Unpublished post-mortem cardinals’ inventories report a myriad of low-value cardinals’ portraits hanging in cardinals’ palaces in the late sixteenth century. Why, and how, did prelates select or acquire cardinals’ portraits? Portraits will be studied as a material trace of devotional affinities of Counter-Reformation cardinals and their socio-political networks. Examination of the role of such portraits sometimes reveals surprising professional and spiritual paragons that cardinals held before them. The values of portraits reported in inventories also pose tantalizing questions regarding a cardinal's persona as a commodity. This essay also examines how such portraits were acquired, considering giftgiving practices of portraits among Vatican circles and the market for images of cardinals.

Keywords: cardinals; collecting; Counter-Reformation

This essay examines the extent to which cardinals owned portraits of other cardinals, and their reasons for investment or non-investment in this genre. Cardinals’ portraits have not been surveyed in the context of their collection and display within a cardinal's home, even if, in this situation, the objects acquired special significance from the relationship between the portrait's subject and its owner. Surrounding cardinals in their private world, these portraits had an emblematic value that could be dynamic, as cardinals laboured, conscious of the careers of colleagues and predecessors, to fulfil their expected princely role, to explore their faith, to get ahead in the Sacred College and advance their family, or to align themselves with theological debate and political division.

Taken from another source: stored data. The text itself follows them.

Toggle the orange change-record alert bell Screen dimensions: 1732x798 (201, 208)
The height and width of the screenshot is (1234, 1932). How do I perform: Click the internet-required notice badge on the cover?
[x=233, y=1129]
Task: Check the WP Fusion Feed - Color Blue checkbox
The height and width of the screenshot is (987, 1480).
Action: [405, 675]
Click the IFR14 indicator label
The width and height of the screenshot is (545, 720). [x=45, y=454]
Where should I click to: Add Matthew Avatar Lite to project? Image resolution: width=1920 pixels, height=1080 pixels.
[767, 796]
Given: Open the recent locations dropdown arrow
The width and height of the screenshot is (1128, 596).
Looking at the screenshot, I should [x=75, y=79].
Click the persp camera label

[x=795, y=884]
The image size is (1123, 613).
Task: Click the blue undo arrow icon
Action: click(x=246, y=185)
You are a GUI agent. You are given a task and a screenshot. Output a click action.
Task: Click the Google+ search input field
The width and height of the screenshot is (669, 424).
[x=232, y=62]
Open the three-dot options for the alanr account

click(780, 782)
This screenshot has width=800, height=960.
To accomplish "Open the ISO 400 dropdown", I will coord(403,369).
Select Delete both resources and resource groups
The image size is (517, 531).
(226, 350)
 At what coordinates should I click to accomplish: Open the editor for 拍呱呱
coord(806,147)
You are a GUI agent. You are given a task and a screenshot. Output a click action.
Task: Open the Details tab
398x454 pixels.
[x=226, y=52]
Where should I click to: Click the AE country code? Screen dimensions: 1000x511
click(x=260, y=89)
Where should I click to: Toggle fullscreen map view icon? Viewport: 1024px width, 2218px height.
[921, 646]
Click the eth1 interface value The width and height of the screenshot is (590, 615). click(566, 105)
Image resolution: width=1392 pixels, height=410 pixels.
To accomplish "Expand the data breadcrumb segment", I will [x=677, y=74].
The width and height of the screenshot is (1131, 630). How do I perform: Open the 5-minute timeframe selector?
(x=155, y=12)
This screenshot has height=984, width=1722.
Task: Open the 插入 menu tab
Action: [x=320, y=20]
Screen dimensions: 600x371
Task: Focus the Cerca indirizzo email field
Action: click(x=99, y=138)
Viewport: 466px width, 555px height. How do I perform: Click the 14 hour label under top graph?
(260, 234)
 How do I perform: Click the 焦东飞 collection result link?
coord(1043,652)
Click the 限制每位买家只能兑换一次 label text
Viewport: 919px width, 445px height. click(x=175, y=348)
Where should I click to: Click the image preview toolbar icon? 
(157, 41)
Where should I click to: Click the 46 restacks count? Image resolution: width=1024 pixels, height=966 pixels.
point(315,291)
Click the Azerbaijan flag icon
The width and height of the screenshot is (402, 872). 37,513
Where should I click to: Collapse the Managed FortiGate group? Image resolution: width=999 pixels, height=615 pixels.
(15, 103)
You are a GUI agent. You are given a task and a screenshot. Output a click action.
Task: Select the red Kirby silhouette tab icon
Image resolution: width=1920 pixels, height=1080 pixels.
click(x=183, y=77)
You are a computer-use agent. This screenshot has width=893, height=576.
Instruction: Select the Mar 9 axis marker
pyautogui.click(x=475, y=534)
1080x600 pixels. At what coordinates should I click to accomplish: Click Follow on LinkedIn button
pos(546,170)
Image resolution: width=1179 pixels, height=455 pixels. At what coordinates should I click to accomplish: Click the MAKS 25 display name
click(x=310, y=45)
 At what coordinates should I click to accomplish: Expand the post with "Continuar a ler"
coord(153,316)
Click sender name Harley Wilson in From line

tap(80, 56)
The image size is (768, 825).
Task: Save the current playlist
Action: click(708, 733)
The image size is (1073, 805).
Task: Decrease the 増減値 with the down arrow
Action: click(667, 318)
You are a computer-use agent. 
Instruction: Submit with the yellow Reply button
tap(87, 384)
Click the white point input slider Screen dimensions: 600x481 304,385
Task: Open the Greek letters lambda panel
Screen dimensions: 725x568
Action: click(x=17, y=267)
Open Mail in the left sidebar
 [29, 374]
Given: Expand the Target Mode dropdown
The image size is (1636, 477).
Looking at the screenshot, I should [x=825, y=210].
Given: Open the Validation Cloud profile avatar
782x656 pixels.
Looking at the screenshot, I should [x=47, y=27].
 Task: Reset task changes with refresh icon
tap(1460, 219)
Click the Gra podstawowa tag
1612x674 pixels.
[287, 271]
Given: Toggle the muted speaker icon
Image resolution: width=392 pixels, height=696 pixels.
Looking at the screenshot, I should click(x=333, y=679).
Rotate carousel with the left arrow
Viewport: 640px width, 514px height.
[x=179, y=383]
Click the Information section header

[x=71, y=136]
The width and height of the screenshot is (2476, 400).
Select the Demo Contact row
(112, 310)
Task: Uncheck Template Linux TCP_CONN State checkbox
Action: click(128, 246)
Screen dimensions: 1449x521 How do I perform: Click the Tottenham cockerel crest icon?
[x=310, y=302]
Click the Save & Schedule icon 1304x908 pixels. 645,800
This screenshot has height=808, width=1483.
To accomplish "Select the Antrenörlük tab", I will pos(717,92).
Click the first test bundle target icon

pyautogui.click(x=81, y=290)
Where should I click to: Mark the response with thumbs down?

Inventories of sixteenth- and seventeenth-century cardinals report 1-, 2-, or 3-sc. cardinals’ portraits hanging on the walls of their Roman palaces. This essay examines newly discovered probate inventories alongside those found and published by other scholars. These sources are problematic since, at times, they capture only vestiges of broader collections, divided across several family properties, which were often amassed by successive generations. Nor can lists of possessions alone determine whether portraits were commissioned, gifted, or inherited. Nonetheless, this data enables us to identify patterns regarding whose portraits were collected and how they were grouped, and to explore the motivations for this little-studied consumer behaviour.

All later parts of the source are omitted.